### Selected excerpt
------------------------------------

Here are five multimillion-dollar false claims settlements in the last three months:
1. In July, Claribel Tan, MD, a rheumatologist, and her husband Daniel Tan were charged with fraud and tax evasion related to a scheme that defrauded healthcare benefits programs of more than $10 million.
The pair allegedly submitted false claims that misrepresented services provided to patients at their medical clinic in Anchorage, Alaska, and deceived patients regarding the necessity and type of treatments received. The indictment further alleges that, Dr. Tan and Mr. Tan fraudulently received more than $10 million from healthcare benefit programs and that the couple evaded income taxes by providing false information on their tax returns for 2014, 2015 and 2017. Further, the indictment alleges that Mr. Tan evaded taxes in 2017, and that the couple did not file tax returns from 2018 to 2021.
2. In July, A federal grand jury indicted Hoau-Yan Wang, PhD, 67, a pharmaceutical researcher and medical professor charging him with defrauding the National Institutes of Health of about $16 million in grant funds from 2015 to 2023.
Dr. Wang, a professor of medicine at City University of New York and an advisor at drug development company Cassava Sciences, fabricated and falsified scientific data in grant applications NIH seeking funds for the research of simufilam, a potential treatment and diagnostic test for Alzheimer's disease from May 2015 to April 2023.

------------------------------------

### Data shown
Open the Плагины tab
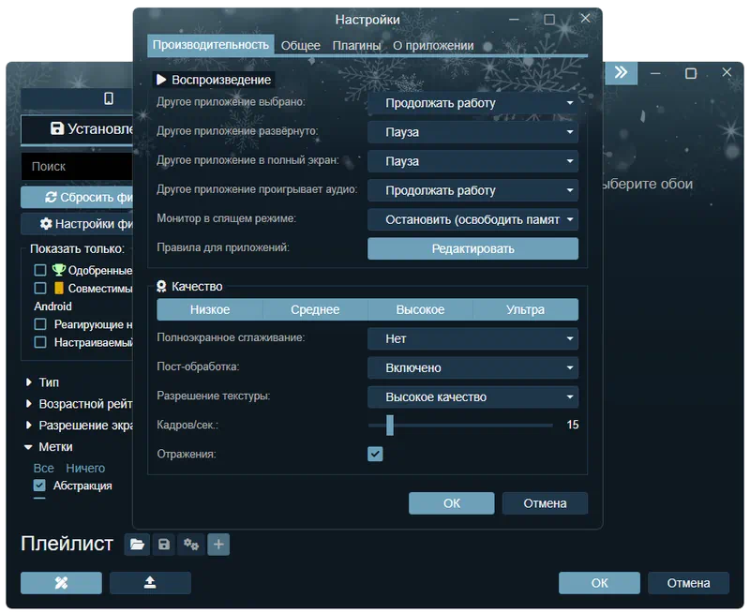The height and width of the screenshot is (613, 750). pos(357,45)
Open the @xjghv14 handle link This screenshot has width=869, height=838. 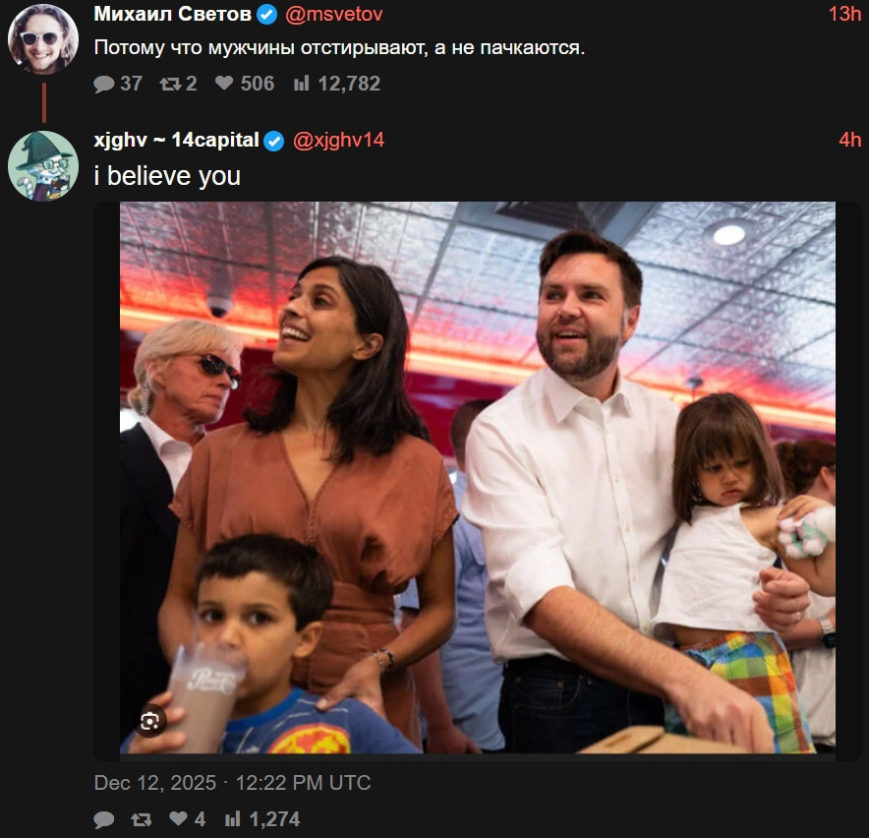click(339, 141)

------------------------------------

### What this exercise asks
- a) According to the false claims passage, in what city and state was the Tans' medical clinic located?
- b) Echo the false claims passage word for word, starting at "2. In July, A" and ending at "to April 2023.".
You can ignore the listing.

### Set of answers
- a) Anchorage, Alaska.

- b)
2. In July, A federal grand jury indicted Hoau-Yan Wang, PhD, 67, a pharmaceutical researcher and medical professor charging him with defrauding the National Institutes of Health of about $16 million in grant funds from 2015 to 2023.
Dr. Wang, a professor of medicine at City University of New York and an advisor at drug development company Cassava Sciences, fabricated and falsified scientific data in grant applications NIH seeking funds for the research of simufilam, a potential treatment and diagnostic test for Alzheimer's disease from May 2015 to April 2023.